What Is NVIDIA RTX Spark and What Makes an AI PC?
NVIDIA RTX Spark is a new superchip designed for AI PCs that combines an Arm-based CPU, a Blackwell RTX GPU, and unified memory to run advanced AI models locally on next-generation laptops and desktops without depending on the cloud. AI PCs are computers built around this kind of on-device AI processing, using neural processing units (NPUs) alongside CPUs and GPUs to run assistants, chatbots, and other AI agents directly on the machine. Instead of sending your data to remote servers, many tasks—from summarising documents to generating images—happen on your laptop. Some AI PCs can even train models locally, a task that used to require specialised servers. According to HP, “AI PCs accounted for 44% of its PC shipments in the second quarter,” showing that buyers are already starting to shift towards this new category.

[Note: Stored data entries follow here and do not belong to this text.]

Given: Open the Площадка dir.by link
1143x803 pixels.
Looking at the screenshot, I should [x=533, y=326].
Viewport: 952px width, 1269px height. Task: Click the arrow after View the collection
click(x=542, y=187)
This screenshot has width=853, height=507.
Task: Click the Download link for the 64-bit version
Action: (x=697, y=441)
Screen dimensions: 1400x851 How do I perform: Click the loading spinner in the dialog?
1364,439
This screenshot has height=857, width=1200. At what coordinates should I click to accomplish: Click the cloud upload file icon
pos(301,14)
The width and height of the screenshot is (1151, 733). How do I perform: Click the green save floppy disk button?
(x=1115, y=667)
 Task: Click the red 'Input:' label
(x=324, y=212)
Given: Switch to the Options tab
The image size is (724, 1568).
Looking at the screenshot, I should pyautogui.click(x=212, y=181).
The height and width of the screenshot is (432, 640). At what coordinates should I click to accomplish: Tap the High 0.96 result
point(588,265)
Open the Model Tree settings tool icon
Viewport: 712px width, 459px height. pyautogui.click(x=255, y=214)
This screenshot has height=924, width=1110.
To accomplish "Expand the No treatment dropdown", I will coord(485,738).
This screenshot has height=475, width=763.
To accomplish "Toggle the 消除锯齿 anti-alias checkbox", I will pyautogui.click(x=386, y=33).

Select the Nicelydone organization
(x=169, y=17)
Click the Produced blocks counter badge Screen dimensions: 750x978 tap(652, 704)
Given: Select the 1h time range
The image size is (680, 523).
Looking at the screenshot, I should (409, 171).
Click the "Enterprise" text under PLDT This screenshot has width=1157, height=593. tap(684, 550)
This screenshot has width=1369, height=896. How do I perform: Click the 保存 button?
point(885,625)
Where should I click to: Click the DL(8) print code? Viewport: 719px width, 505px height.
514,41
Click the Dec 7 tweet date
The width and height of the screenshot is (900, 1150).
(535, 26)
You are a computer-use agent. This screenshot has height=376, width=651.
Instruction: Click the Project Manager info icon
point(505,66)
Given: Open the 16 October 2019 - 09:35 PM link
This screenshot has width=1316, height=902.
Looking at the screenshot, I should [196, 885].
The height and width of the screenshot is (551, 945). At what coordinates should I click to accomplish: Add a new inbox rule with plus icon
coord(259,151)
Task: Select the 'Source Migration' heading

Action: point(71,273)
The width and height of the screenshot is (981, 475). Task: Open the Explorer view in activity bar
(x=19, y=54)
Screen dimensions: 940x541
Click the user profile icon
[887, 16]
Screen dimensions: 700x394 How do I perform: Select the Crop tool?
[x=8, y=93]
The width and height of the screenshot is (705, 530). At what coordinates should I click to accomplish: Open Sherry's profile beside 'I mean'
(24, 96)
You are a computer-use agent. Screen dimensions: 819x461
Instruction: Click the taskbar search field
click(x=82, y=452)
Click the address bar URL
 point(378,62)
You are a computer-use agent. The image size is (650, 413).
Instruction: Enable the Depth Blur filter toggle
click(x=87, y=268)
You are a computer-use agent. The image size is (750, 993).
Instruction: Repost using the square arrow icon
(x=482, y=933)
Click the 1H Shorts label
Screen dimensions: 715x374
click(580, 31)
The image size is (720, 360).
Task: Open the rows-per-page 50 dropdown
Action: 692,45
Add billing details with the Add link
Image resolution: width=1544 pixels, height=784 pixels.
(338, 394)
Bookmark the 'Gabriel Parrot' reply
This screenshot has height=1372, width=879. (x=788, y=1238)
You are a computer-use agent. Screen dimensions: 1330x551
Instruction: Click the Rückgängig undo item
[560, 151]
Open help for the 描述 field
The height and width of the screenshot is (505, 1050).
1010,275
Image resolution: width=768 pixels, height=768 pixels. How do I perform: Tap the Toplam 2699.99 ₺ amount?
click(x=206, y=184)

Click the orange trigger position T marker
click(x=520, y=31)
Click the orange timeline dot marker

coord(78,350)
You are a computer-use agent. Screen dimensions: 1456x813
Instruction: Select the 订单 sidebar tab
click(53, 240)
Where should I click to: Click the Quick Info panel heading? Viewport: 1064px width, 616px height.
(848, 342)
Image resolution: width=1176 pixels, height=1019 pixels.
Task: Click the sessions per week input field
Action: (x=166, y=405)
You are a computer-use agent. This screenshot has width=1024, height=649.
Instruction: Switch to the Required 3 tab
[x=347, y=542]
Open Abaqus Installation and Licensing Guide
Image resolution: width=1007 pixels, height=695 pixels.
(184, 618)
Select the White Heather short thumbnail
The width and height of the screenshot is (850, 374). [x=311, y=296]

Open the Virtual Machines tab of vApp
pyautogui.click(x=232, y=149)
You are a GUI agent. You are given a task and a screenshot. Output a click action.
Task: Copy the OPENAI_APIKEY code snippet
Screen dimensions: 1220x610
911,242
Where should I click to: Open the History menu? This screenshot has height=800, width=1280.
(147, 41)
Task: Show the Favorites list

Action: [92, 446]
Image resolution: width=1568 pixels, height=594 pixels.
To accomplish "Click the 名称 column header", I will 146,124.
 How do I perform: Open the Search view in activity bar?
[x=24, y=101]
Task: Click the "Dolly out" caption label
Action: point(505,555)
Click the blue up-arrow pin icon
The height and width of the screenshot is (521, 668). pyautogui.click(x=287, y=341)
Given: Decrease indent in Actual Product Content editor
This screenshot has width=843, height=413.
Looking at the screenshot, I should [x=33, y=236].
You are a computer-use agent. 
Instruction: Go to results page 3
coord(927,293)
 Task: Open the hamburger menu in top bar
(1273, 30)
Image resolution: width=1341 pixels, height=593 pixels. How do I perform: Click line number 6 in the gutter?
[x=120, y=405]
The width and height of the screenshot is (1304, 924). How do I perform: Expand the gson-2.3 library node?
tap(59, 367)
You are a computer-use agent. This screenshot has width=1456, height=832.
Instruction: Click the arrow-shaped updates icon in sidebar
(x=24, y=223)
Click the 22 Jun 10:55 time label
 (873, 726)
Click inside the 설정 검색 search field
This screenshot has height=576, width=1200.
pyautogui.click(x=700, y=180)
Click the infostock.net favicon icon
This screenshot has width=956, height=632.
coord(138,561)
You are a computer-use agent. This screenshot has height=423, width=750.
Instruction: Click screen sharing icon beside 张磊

Inside RTX Spark: How the Superchip Powers On-Device AI
RTX Spark is built by NVIDIA with Microsoft and MediaTek to “reinvent the PC” around on-device AI agents. Under the hood, RTX Spark combines up to 20 power-efficient Arm CPU cores with an NVIDIA Blackwell RTX GPU and up to 128 GB of unified memory, reaching about 1 petaflop of AI performance. This layout keeps data and models close to the compute units, cutting delays and making it possible to run large models inside thin-and-light AI PCs. NVIDIA and Microsoft also tuned the Microsoft Power and Thermal Framework (MPTF) for RTX Spark, so these next-generation laptops can maintain performance without overheating or draining the battery too fast. The result is a single superchip that can handle everyday work, gaming, and heavy AI workloads without bouncing between separate processors and memory pools.
Microsoft’s Next-Generation AI PCs and Jensen Huang’s Demo
Microsoft is building its next-generation AI PCs around NVIDIA RTX Spark, aiming to make thin-and-light Windows laptops that are powerful enough to run advanced AI models locally. CEO Jensen Huang introduced RTX Spark ahead of the Computex conference, showing a design that brings AI agents directly onto laptops and compact desktops instead of relying on cloud servers. These new systems will arrive from brands such as ASUS, Dell, HP, Lenovo, Microsoft, and MSI, with Acer and Gigabyte expected to follow. Microsoft’s own Surface Laptop Ultra is one of the first flagship devices, pairing Windows on RTX Spark with support for key apps and AI tools. At the same time, NVIDIA is adding OpenShell on Windows to strengthen security and containment for AI agents, and a Prism emulator so 32-bit and 64-bit x86 apps continue to run on these Arm-based machines.
Why On-Device AI Processing Matters for Everyday Users
On-device AI processing means your AI assistant, chatbot, or creative tool runs on your laptop instead of in a distant data center. That can translate into faster responses, better performance offline, and fewer delays when editing video, generating images, or running AI-powered search. Some experts also argue that keeping more AI work local can help privacy, since personal data does not have to be sent to the cloud for every task. At the same time, there are valid concerns. Microsoft’s earlier “recall” feature—which logged actions on a device for later search—sparked privacy and security criticism until stronger safeguards were added and the feature was made optional. For many buyers, the appeal of AI PCs will depend on whether the benefits of smarter on-device tools outweigh concerns about how much their computers record and store.
Should You Upgrade to an RTX Spark AI PC?
RTX Spark AI PCs promise real gains if you rely on AI-heavy workloads. Creators can speed up video compositing, editing, 3D rendering, and AI-assisted content creation, with native support for tools like Blender, DaVinci Resolve, Photoshop, and Premiere Pro. Gamers benefit from ray tracing and AI-enhanced graphics in titles such as VALORANT, League of Legends, PUBG: Battlegrounds, Alan Wake 2, Naraka: Bladepoint, and War Thunder. Developers can run AI stacks locally using GitHub Copilot, Claude Code, Cursor, ComfyUI, and upcoming support for CUDA-accelerated PyTorch, TensorRT, Hugging Face frameworks, and more. However, supply constraints and rising component costs mean AI PCs may carry higher price tags, and research firm IDC expects global PC shipments to decline even as market value rises past 274 billion. If you want faster, local AI features, RTX Spark next-generation laptops are worth a close look; if you only browse and stream, a standard PC may still be enough.